● Exercise requirements: Please write out, exactly as given, every line of the entries below up to and including the line with "Given: Switch to the Logs tab".
--- START ---
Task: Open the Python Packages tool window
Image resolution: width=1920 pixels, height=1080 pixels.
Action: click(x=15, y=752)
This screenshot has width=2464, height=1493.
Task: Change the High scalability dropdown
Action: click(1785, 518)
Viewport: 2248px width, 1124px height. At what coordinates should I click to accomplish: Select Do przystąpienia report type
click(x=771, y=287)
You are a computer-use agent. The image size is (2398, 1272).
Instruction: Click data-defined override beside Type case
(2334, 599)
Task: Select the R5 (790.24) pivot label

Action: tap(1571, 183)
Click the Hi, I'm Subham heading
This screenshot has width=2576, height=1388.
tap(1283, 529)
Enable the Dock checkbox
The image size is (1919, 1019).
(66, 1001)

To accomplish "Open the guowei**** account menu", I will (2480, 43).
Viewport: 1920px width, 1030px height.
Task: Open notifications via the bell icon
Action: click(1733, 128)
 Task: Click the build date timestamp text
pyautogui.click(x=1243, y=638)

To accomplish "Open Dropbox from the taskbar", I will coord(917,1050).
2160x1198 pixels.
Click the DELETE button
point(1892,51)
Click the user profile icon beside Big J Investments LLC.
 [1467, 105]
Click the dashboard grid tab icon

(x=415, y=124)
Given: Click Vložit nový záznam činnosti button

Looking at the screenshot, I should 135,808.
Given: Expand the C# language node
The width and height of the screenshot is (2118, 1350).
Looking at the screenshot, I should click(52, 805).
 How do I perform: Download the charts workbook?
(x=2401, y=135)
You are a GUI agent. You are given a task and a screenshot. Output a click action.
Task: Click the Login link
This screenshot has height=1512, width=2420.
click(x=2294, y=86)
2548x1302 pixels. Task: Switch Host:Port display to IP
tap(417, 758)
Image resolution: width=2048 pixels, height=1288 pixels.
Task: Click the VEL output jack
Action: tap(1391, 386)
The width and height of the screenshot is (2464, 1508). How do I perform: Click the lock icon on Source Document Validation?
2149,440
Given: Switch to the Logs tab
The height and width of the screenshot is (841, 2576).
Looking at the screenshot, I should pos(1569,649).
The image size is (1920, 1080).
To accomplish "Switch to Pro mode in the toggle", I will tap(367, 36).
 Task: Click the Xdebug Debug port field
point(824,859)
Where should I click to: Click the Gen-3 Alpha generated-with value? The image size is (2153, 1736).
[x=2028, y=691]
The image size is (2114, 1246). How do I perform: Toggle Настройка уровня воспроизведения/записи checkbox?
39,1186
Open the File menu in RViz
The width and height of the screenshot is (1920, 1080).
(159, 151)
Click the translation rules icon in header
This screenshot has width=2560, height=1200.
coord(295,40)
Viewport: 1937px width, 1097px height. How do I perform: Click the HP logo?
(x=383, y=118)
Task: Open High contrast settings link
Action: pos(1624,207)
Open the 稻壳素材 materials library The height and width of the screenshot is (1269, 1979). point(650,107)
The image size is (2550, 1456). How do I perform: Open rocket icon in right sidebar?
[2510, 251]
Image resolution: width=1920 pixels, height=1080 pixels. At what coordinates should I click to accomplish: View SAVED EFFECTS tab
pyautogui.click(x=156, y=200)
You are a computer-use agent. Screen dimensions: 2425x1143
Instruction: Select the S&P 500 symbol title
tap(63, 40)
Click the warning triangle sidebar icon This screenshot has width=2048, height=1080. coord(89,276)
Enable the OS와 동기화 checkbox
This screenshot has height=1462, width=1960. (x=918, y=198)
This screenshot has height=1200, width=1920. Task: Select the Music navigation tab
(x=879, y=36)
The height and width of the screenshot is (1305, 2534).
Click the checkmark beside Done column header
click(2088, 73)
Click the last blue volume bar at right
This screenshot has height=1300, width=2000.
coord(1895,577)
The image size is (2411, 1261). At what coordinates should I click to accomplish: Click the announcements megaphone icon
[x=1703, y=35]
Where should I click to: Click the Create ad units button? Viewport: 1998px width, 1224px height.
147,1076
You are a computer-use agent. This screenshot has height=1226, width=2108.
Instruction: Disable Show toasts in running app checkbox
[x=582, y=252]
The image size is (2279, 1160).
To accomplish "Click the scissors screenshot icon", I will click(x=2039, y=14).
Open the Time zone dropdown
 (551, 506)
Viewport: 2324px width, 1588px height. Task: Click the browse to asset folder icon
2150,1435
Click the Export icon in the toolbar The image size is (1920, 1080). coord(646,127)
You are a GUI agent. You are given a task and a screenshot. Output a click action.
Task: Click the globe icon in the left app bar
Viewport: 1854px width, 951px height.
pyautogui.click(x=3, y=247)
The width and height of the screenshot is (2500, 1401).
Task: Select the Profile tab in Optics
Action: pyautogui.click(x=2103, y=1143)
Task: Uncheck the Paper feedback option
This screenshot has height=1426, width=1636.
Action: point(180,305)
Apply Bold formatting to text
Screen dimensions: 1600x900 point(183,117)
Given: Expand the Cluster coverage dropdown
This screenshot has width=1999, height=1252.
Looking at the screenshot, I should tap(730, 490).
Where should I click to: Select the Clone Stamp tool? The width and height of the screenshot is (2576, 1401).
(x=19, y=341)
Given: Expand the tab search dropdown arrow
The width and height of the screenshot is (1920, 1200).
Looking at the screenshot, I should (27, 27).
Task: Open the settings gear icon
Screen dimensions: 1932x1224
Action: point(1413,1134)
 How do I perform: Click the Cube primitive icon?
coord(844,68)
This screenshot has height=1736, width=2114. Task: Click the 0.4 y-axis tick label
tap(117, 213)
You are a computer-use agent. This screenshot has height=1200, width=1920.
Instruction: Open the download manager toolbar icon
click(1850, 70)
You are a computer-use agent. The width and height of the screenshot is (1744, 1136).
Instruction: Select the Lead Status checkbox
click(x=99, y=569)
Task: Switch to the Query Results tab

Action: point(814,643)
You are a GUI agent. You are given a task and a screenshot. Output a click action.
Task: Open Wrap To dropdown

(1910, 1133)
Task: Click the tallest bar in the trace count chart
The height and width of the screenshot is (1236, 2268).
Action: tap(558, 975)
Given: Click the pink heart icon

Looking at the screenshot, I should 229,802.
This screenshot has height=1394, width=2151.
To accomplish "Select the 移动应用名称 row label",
--- END ---
● Written answer:
Task: Open the Python Packages tool window
Image resolution: width=1920 pixels, height=1080 pixels.
Action: click(x=15, y=752)
This screenshot has width=2464, height=1493.
Task: Change the High scalability dropdown
Action: click(1785, 518)
Viewport: 2248px width, 1124px height. At what coordinates should I click to accomplish: Select Do przystąpienia report type
click(x=771, y=287)
You are a computer-use agent. The image size is (2398, 1272).
Instruction: Click data-defined override beside Type case
(2334, 599)
Task: Select the R5 (790.24) pivot label

Action: tap(1571, 183)
Click the Hi, I'm Subham heading
This screenshot has width=2576, height=1388.
tap(1283, 529)
Enable the Dock checkbox
The image size is (1919, 1019).
(66, 1001)

To accomplish "Open the guowei**** account menu", I will (2480, 43).
Viewport: 1920px width, 1030px height.
Task: Open notifications via the bell icon
Action: click(1733, 128)
 Task: Click the build date timestamp text
pyautogui.click(x=1243, y=638)

To accomplish "Open Dropbox from the taskbar", I will coord(917,1050).
2160x1198 pixels.
Click the DELETE button
point(1892,51)
Click the user profile icon beside Big J Investments LLC.
 [1467, 105]
Click the dashboard grid tab icon

(x=415, y=124)
Given: Click Vložit nový záznam činnosti button

Looking at the screenshot, I should 135,808.
Given: Expand the C# language node
The width and height of the screenshot is (2118, 1350).
Looking at the screenshot, I should click(52, 805).
 How do I perform: Download the charts workbook?
(x=2401, y=135)
You are a GUI agent. You are given a task and a screenshot. Output a click action.
Task: Click the Login link
This screenshot has height=1512, width=2420.
click(x=2294, y=86)
2548x1302 pixels. Task: Switch Host:Port display to IP
tap(417, 758)
Image resolution: width=2048 pixels, height=1288 pixels.
Task: Click the VEL output jack
Action: tap(1391, 386)
The width and height of the screenshot is (2464, 1508). How do I perform: Click the lock icon on Source Document Validation?
2149,440
Given: Switch to the Logs tab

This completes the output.